Investing in stocks can be an excellent way to grow wealth but it does come with risks and it ain’t gonna be fast. There are many safer ways to grow your money, such as CDs or money market accounts. But, let’s say you have decided to put some of your hard-earned dough into the stock market, how do you actually start? Follow the steps below to begin your journey.
Select your investing style
There are basically two ways that you can go about investing. Either you are the do-it-yourself type and want to choose stocks or stock funds for yourself, in which case you will need to know a few things about hands-on investing. Or you would like to invest but would also prefer that somebody else manages the whole rigamarole for you. In the latter case you might be a good candidate for what is called “robo-investments.” Robo-investing is a service that offers low-cost investment management and most brokerage firms offer this option nowadays. Of course, there is always a human stockbroker to choose from but that begins to run into money as you have to pay hefty commissions and fees. Robo-investing is a good alternative.
After you have decided if you are more of a DIY-type or a robo-type, it is time to shop for an account.
Opening an account
To invest in stocks you will need an investment account, which means that you will need to open a brokerage account, which allows you to place orders to buy and sell stocks or other investments. An online brokerage account likely offers you the quickest and least expensive path to buying stocks, funds, and a variety of other investments. It will also probably not require a minimum investment. If you chose to use an actual stockbroker, be sure to understand their trading commissions and account fees. They will offer some services that online/discount brokerage accounts will not but it will cost you. Here is a step-by-step guide to opening a brokerage account if you would like a deep dive into that.
You can also open a brokerage account using “the passive approach,” otherwise known as a “robo-advisor.” A robo-advisor offers the benefits of investing in stocks but doesn’t require its owner to do the legwork required to pick individual investments. You will be asked about your investment goals and a portfolio will be built that aims to achieve those investment goals for you. This may sound expensive, but the management fees here are generally a fraction of the cost of what a human investment manager would charge.
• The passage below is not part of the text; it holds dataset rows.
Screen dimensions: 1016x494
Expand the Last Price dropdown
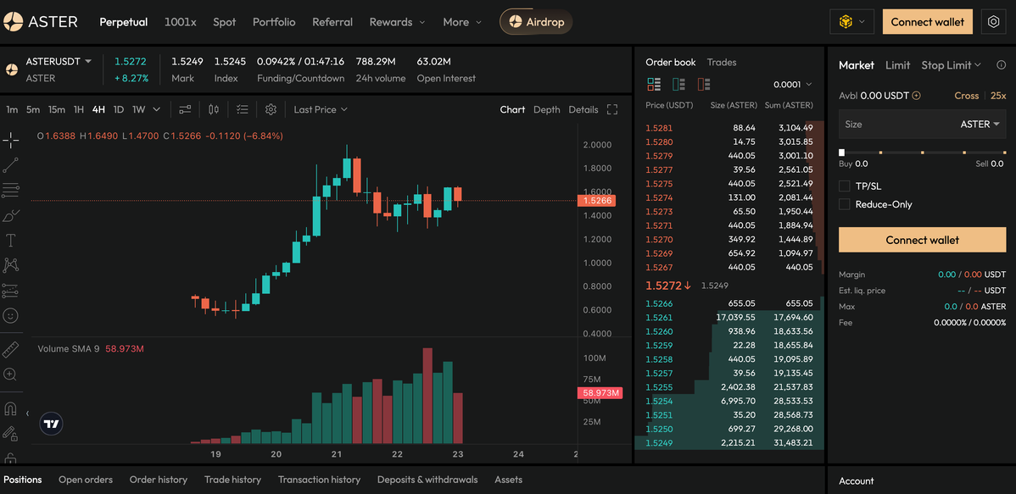pyautogui.click(x=321, y=109)
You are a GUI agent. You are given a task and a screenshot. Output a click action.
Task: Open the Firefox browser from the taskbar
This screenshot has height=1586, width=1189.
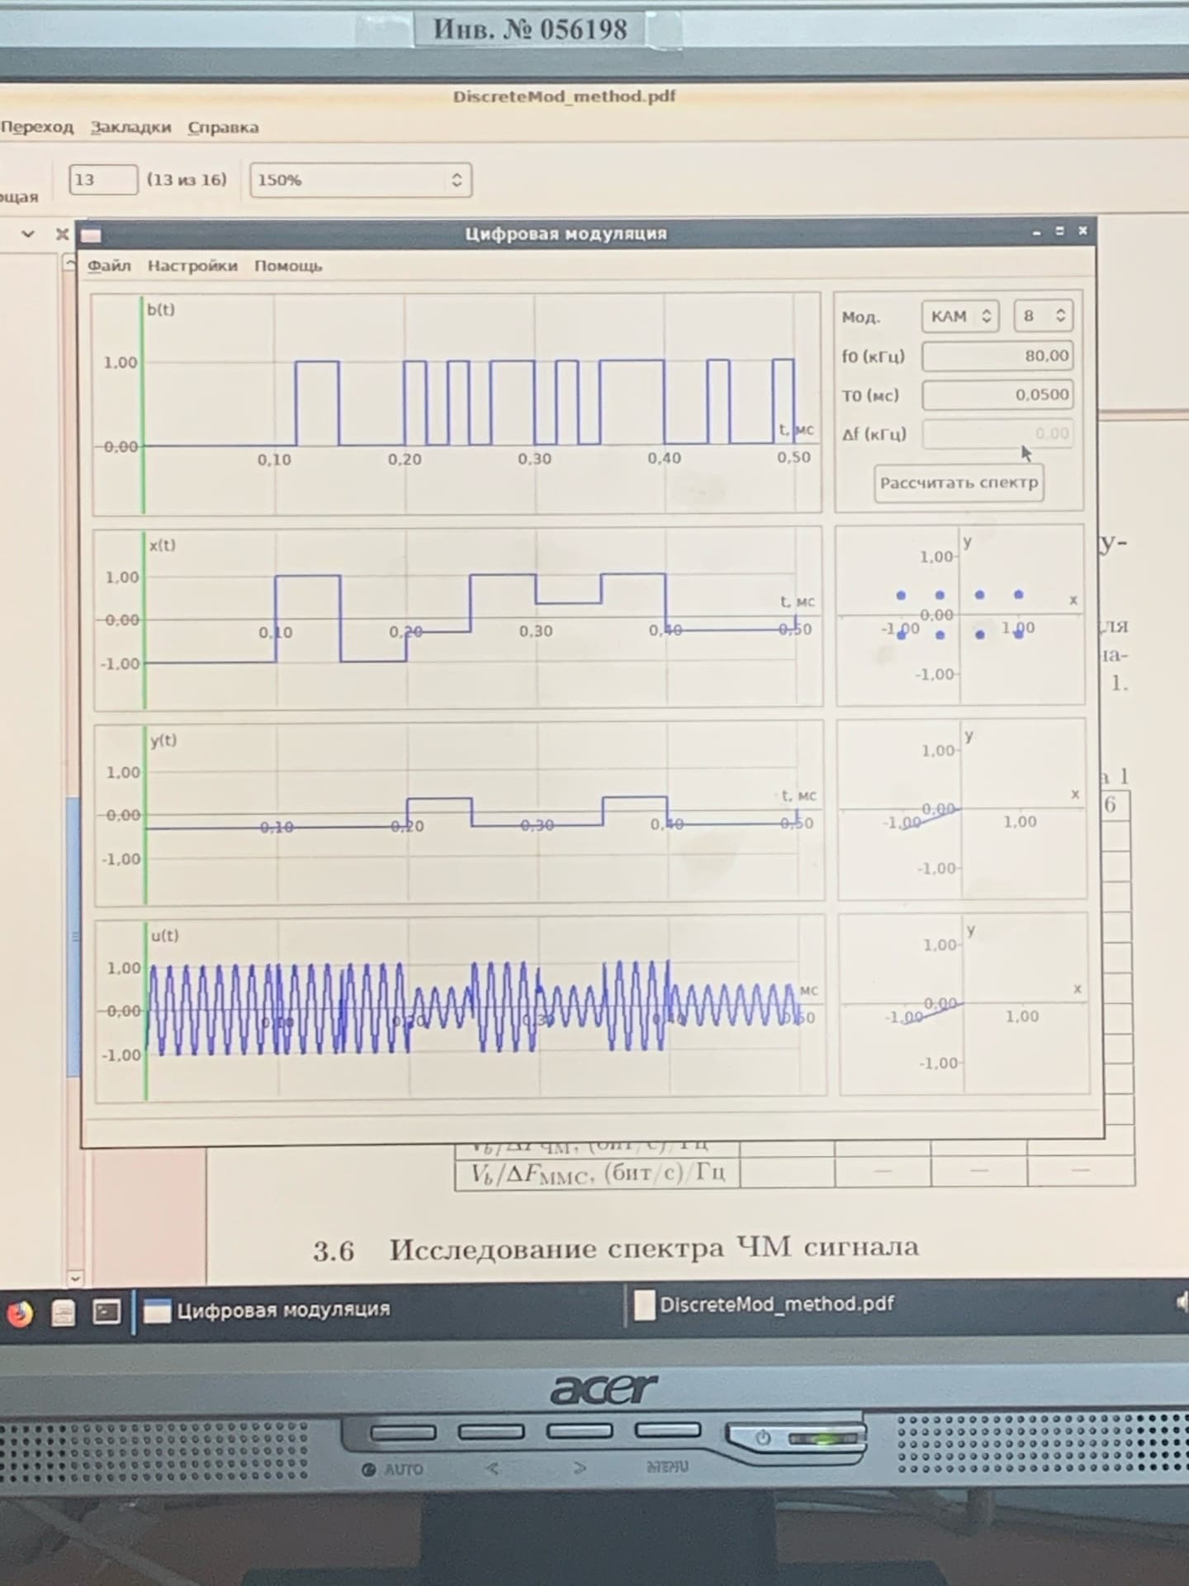click(20, 1313)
Stocks versus stock mutual funds
For most people, investing in the stock market means choosing among these two investment types:
- Stock mutual funds or exchange-traded funds (ETFs): These mutual funds let you purchase small pieces of many different stocks in a single transaction. Whereas ETFs track an index. For example, a Standard & Poor’s 500 fund replicates that index by buying the stock of the companies in it.
- Individual stocks: If you’re after a particular company or a particular sector of the economy, you can buy a stock or a few stocks as a way of dipping your feet into the stock-trading waters. Building a diversified portfolio out of many individual stocks is possible, but it takes a significant investment.
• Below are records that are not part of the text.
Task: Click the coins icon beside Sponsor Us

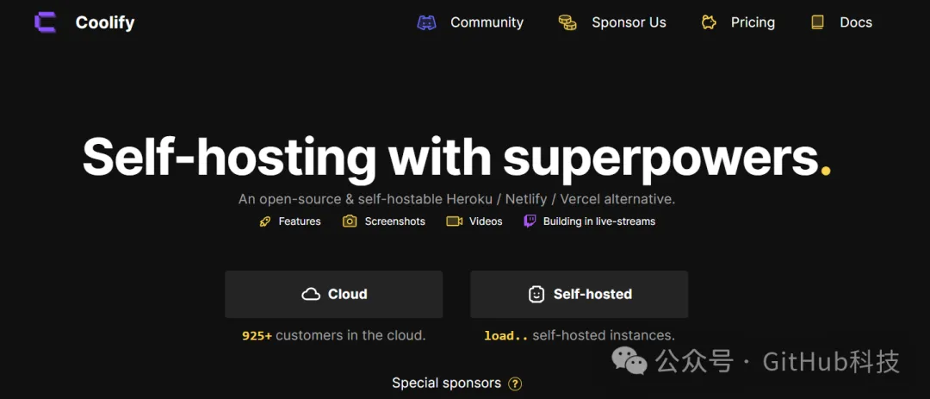Action: pyautogui.click(x=567, y=22)
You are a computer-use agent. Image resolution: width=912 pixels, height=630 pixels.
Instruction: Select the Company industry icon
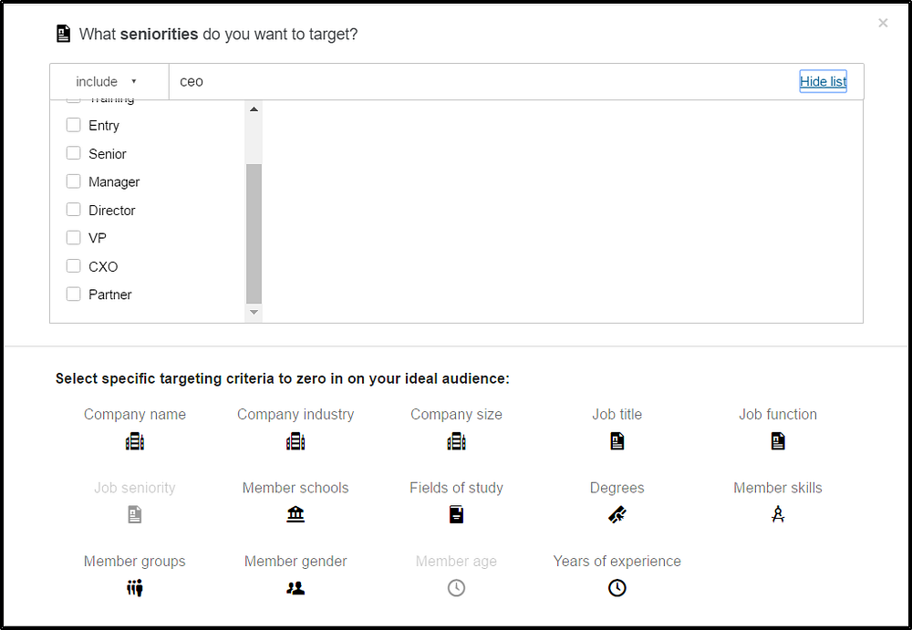pos(295,442)
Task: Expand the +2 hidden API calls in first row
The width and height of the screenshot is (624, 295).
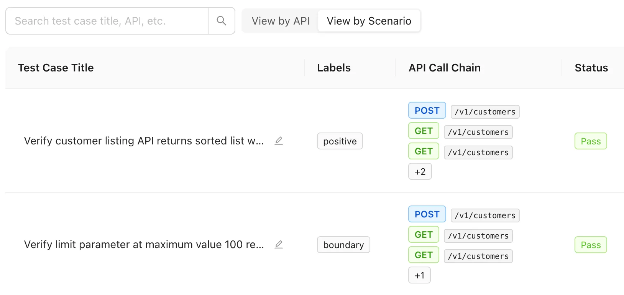Action: tap(420, 171)
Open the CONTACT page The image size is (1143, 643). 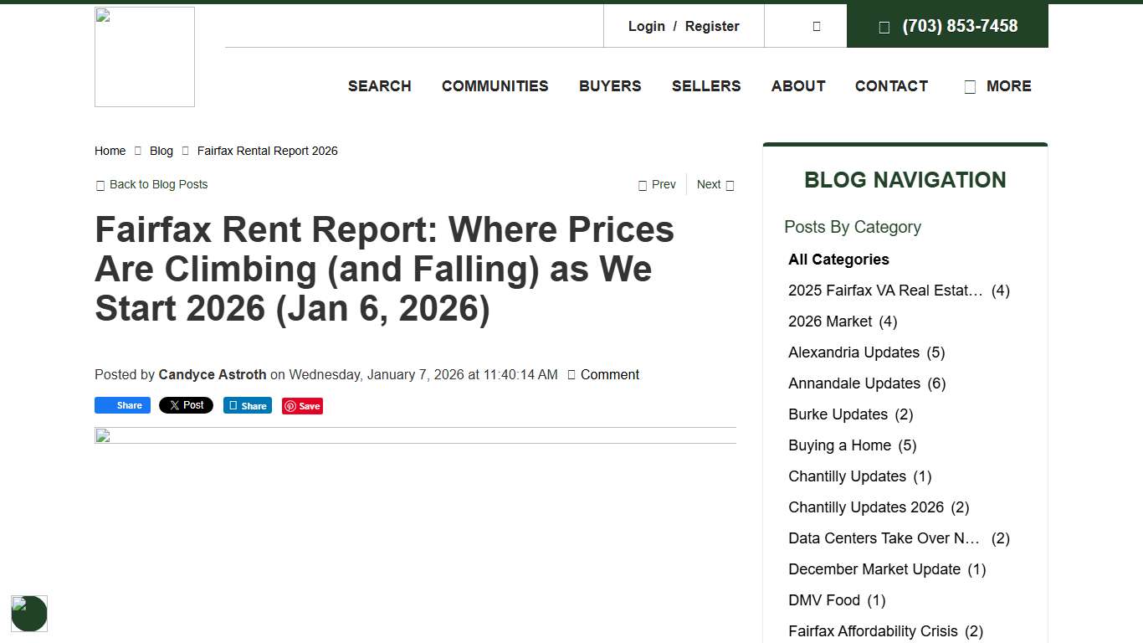(891, 86)
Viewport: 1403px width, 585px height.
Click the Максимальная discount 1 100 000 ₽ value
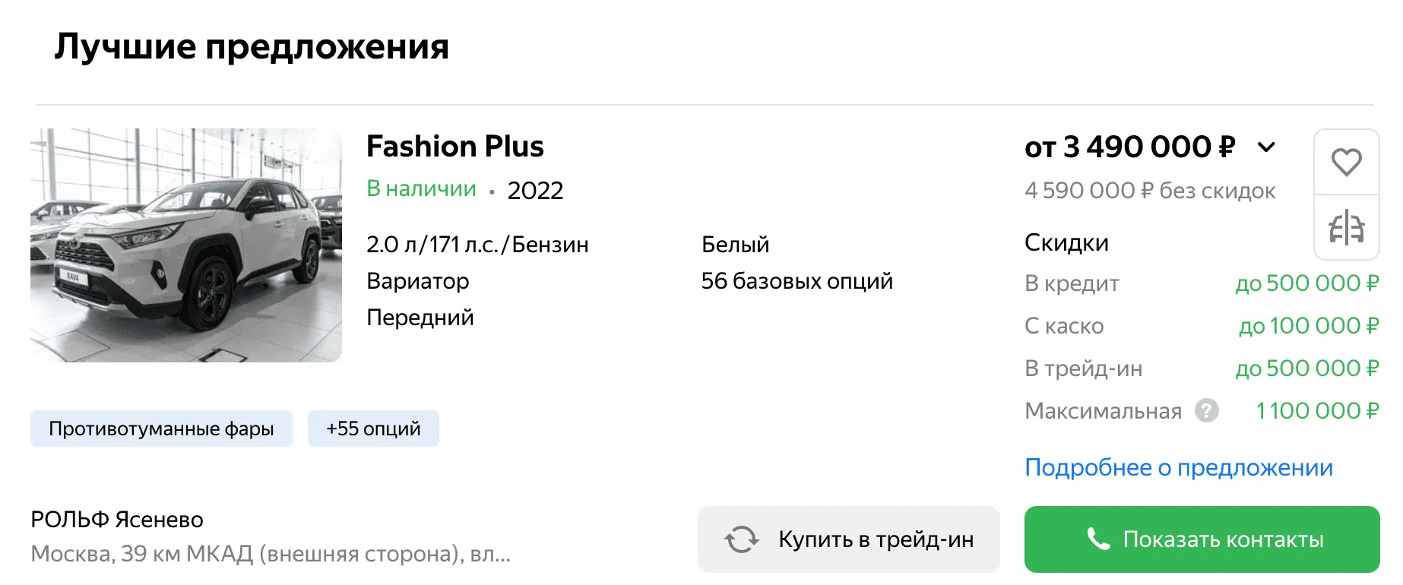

Stock mutual funds have an upside: They are inherently diversified which lessens your risk. But they’re unlikely to rise in meteoric fashion as some individual stocks might. The upside of individual stocks is that a wise pick can pay off handsomely.
Setting a budget
New investors often have two questions in this step of the process:
- What’s the minimum I need to invest?
The amount of money necessary to buy an individual stock depends entirely on how expensive the shares are. If you want mutual funds and have a small budget, an exchange-traded fund (ETF) may be your best bet. Mutual funds often have minimums of $1,000 or more, but ETFs trade like a stock, which means you purchase them for a share price (potentially $10 or less on the low end).
- How much money should I invest?
The amount of money you should invest in stocks depends on two factors: How much can you afford to lose and, will you need the money you’ve invested in the short run. By and large, the way to make money on stocks is to hold the stocks you buy and to receive dividends that you reinvest. Stocks, as has been said before, go up and down. If you cannot afford to lose the money you should go back to those safer investments. If you are investing through funds, then you should allocate a fairly large portion to stock funds. For example, if you have a long investment horizon such as a 30-year old investing for retirement. The person in that example might have 80 percent of his portfolio in stock funds and the rest in bond-funds. Individual stocks, however, should be kept to 10 percent or less of your investment portfolio in order to minimize your risk.
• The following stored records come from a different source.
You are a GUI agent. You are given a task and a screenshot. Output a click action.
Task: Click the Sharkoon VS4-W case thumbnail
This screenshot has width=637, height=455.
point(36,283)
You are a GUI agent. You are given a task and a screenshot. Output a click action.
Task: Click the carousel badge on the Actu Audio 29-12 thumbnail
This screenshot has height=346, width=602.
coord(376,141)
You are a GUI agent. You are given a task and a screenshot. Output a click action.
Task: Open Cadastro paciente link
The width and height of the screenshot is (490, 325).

Stock investing is filled with intricate strategies and approaches, yet some of the most successful investors have done little more than stick with the basics. That generally means using funds for the bulk of your portfolio, buying individual stocks only if you truly believe in the potential of the company at hand, and keeping them to a small percentage of your portfolio.
If individual stocks appeal to you, learning to research stocks is worth your time. If you plan to stick primarily with funds, building a simple portfolio of broad-based, low-cost options should be your goal.
Although it is scary, one of the best ways to earn yourself extra dough (or massive amounts, depending on luck and skill) and of letting your money work for you, is through investing in the stock market. It takes a little bit of decision-making at the start and some serious self-analysis as to your risk tolerance. But, it can bring substantial rewards as long as you don’t expect completely smooth sailing. So, put your investing pants on, and give it a go!